The Computer Emergency Response Team's Coordination Center Web site was hit by a distributed denial of service (DDOS) attack beginning Tuesday, making it difficult, if not impossible, for people to get to its Web pages.
Beginning at 11:30 a.m. EDT on Tuesday, the Web site was bombarded with so many requests for access that the Web server hosting the data was overloaded and unable to display data for legitimate requests. The site was back up Wednesday morning. A CERT statement said the Web site was not the only means the organization had to distribute advisories.
"We get attacked every day," Richard Pethia, director of the Networked Systems Survivability Program at Carnegie Mellon's Software Engineering Institute – which includes CERT – said in a statement. "This is just another attack. The lesson to be learned here is that no one is immune to these kinds of attacks."
The federally funded nonprofit CERT offers early warnings and alerts on security vulnerabilities and cyber attacks to the government and to private corporations for a fee.
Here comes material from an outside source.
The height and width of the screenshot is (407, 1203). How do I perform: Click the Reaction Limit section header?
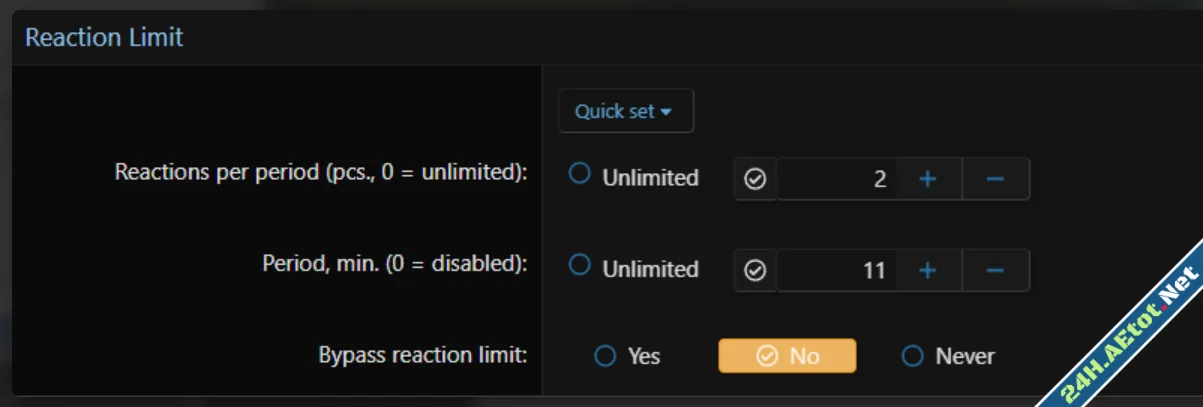104,38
The irony of the government's cybersecurity alarm entity getting hit by hackers was not lost on people in the security community.
"I think it's a wake-up call," said Ted Julian, chief strategist at security software maker Arbor Networks. "These guys have no lack of security infrastructure, you would assume, and certainly no lack of security expertise."
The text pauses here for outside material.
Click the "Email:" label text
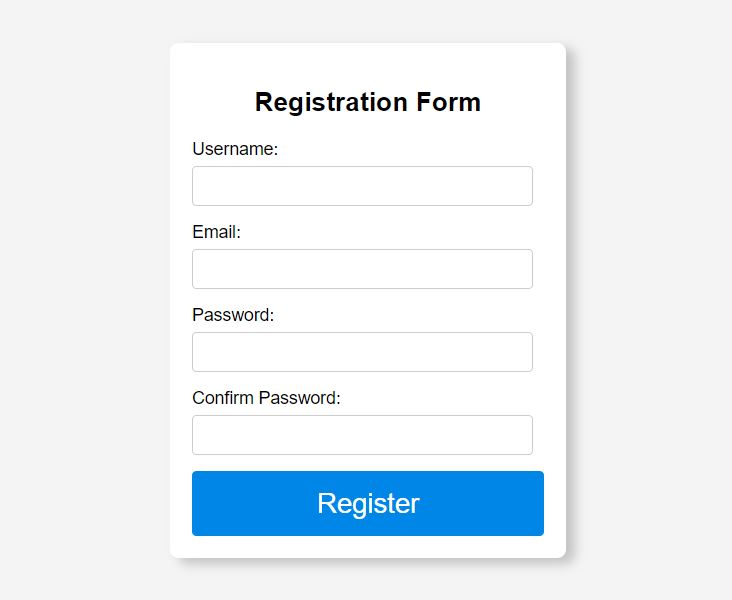This screenshot has height=600, width=732. click(x=217, y=232)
Julian said his company might have CERT's answer. Arbor Networks sells software that enables Internet service providers, Web hosts and other peering points, at which individual users connect with the Internet, to detect DDOS attacks and filter them out of the systems.
"Because the process of dealing with these things is so totally manual, it takes [a target site] a day" to solve the problem, Julian said. "At first you don't even know what the problem is; it could be equipment failure or misconfigured software."
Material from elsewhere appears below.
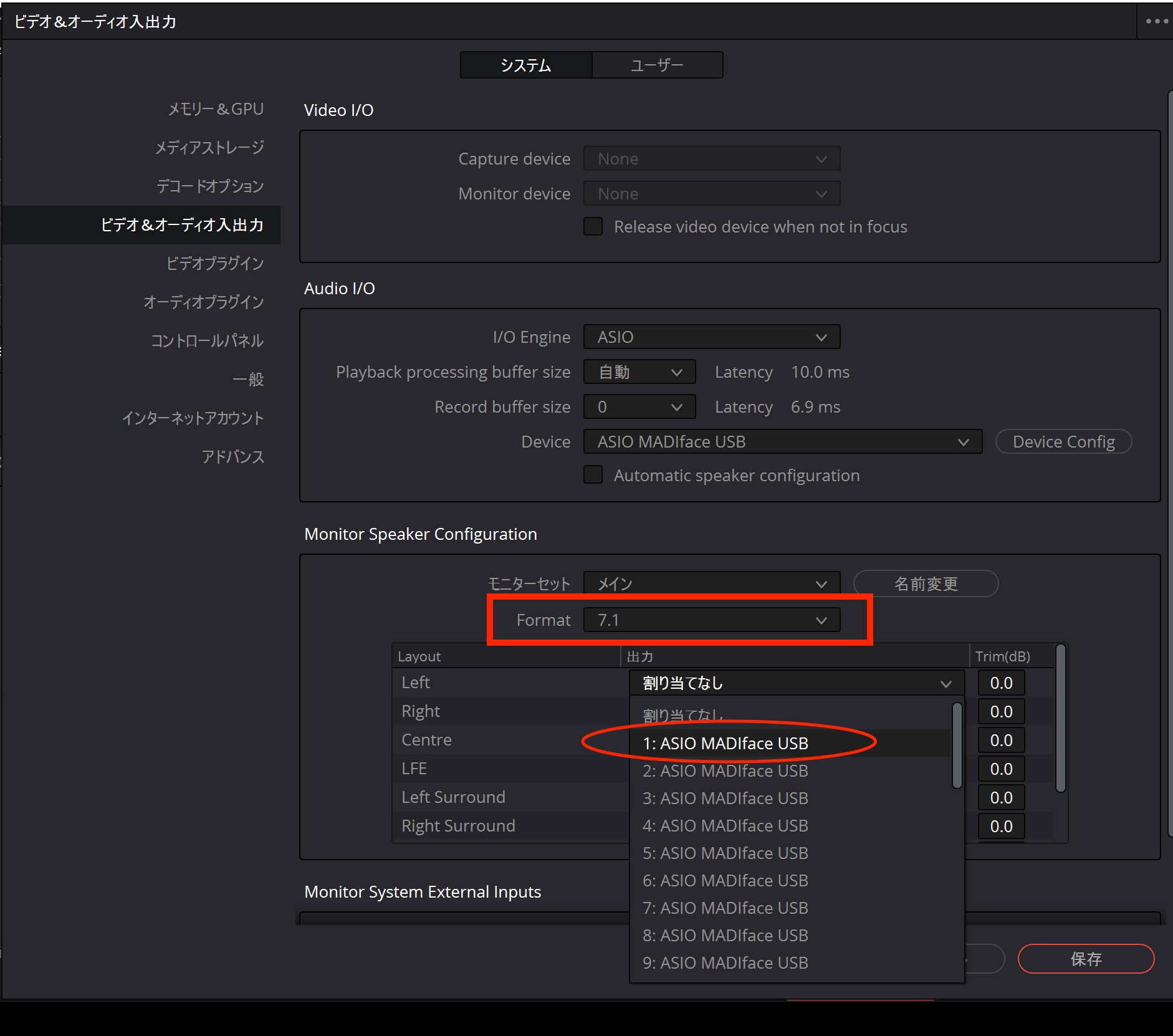
Task: Select 5: ASIO MADIface USB from list
Action: pos(725,853)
DDOS attacks entered the mainstream vernacular after Yahoo, eBay, CNN and a few other Web sites were hobbled by attacks in February 2000. In January, Microsoft's network of sites was hit by such an attack for a few days, and this month, the Whitehouse.gov site was attacked.
A study released Tuesday by the University of California at San Diego's Supercomputer Center estimates that there are at least 4,000 DDOS attacks per week. Popular sites such as Amazon.com, America Online and Microsoft's free Hotmail e-mail site are among the more common targets.